De la noche a la mañana aparecen en los medios una serie de "vaticanistas" y "expertos" de muy dudosa procedencia, muchas veces improvisados, simples turistas de los temas de la Iglesia, cargados de muchas ignorancias y prejuicios, que hablan de que el Papa renuncia como víctima de la maquinaria vaticana enfrascada en una lucha por el poder, o que lo obligaron a dimitir los Vatileaks o la denuncia de los abusos sexuales cometidos por algunos sacerdotes. Quién sabe qué más cosas, sacadas todas ellas del cubilete de los magos de la comunicación, llenarán los medios en los días por venir.
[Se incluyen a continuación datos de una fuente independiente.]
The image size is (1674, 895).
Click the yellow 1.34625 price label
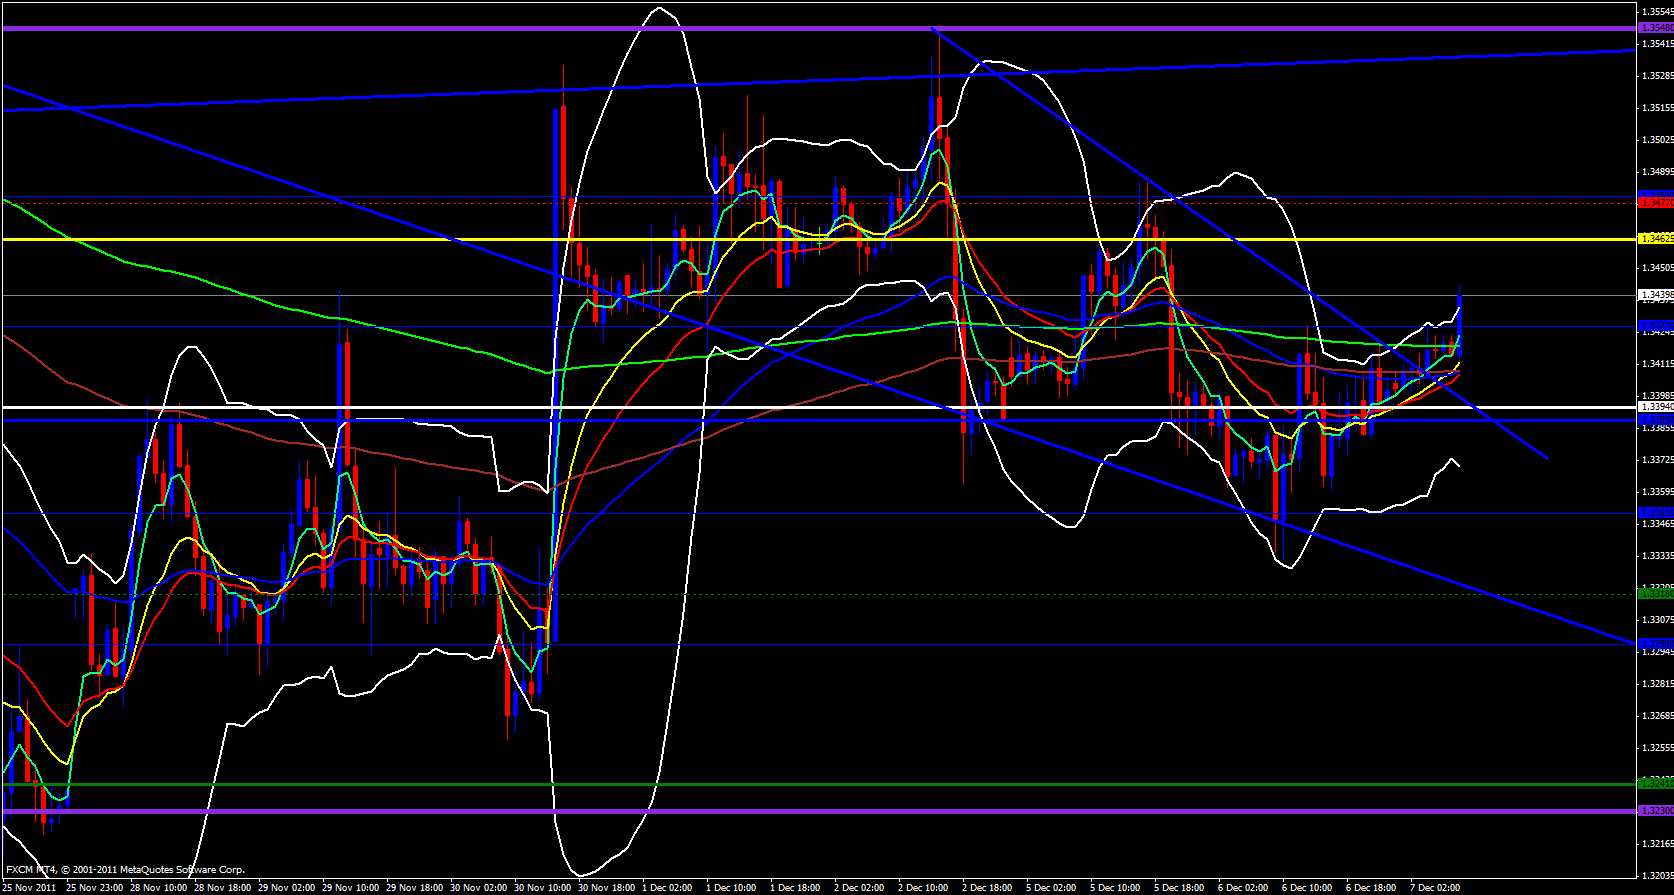(x=1656, y=239)
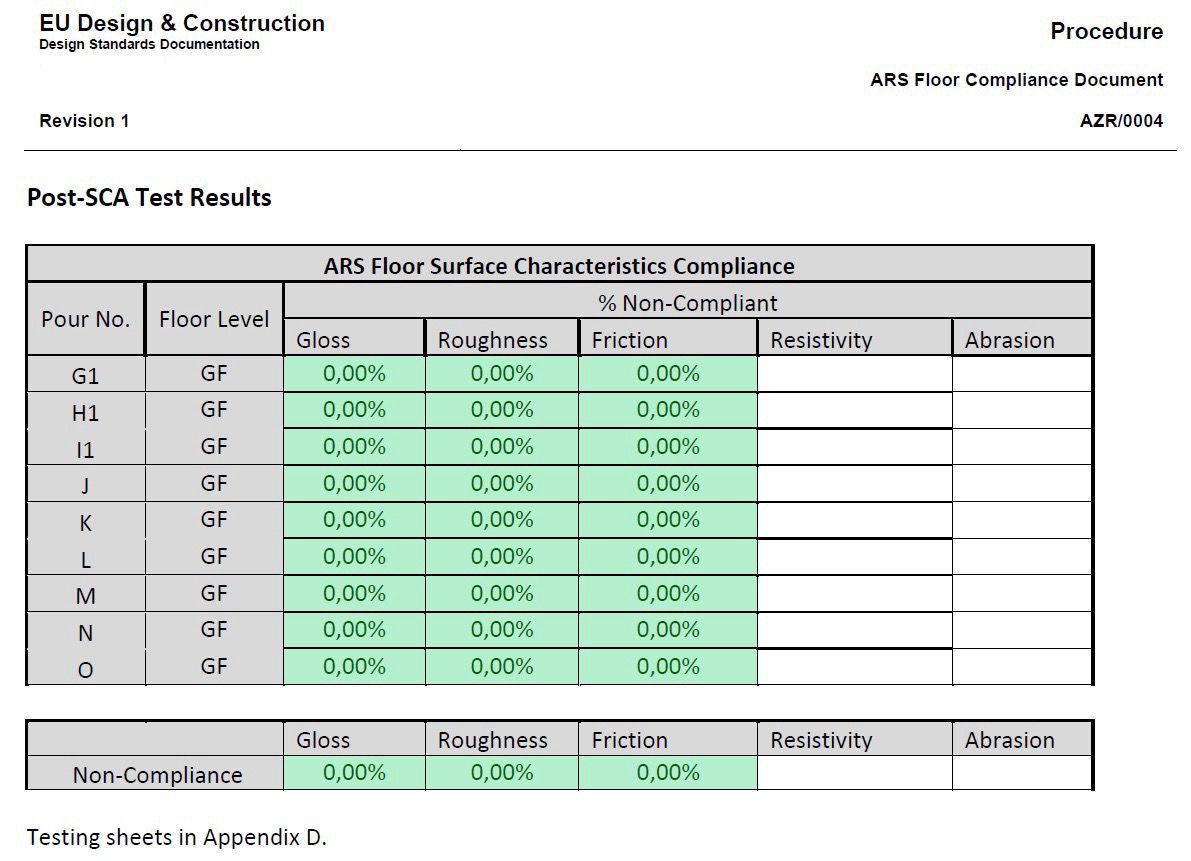
Task: Select the empty Abrasion cell for pour K
Action: pos(1021,520)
En lugar de guardar un respetuoso silencio en torno al anciano humilde y valiente que decide dar ese paso abrumado por la falta de fuerzas, ellos dan rienda suelta a su imaginación.
El Secretario de la ONU, el presidente Obama, y muchas personalidades de todas las latitudes, ideologías y creencias, se han expresado sobre esa renuncia alabando "la extraordinaria valentía", "la bondad, humildad y generosidad del Papa al renunciar", diciendo de él que es "un hombre bueno que ha puesto los intereses de la Iglesia sobre los intereses personales" en un "acto de coraje y consecuencia", etc. Nada de eso sacia las mentes calenturientas de quienes se dejan arrastrar por sus prejuicios.
La Madre Teresa de Calcuta, callada, serena y de reconocida santidad en todo el mundo, acosada una vez por una periodista imprudente que quiso manipularla, reacciona ante su descarada agresividad diciéndole: "Mire, lo que pasa es que cada uno habla de la basura que lleva dentro". Eso podría decir Benedicto XVI a estos cuervos carroñeros que se deleitan dando a conocer su propia basura y que ejercen con descaro y prepotencia su vocación depredadora de la intimidad y derecho a la buena fama de los personajes a los que entrevistan o de los que hablan. Solo que esta vez la emprenden contra el Papa que renuncia sin presión distinta a su libérrima voluntad, a quien no le quieren permitir ese derecho profundamente respetable de renunciar por la única razón posible expresada por él mismo. Parece que hubiera que creerles a ellos y no al propio interesado.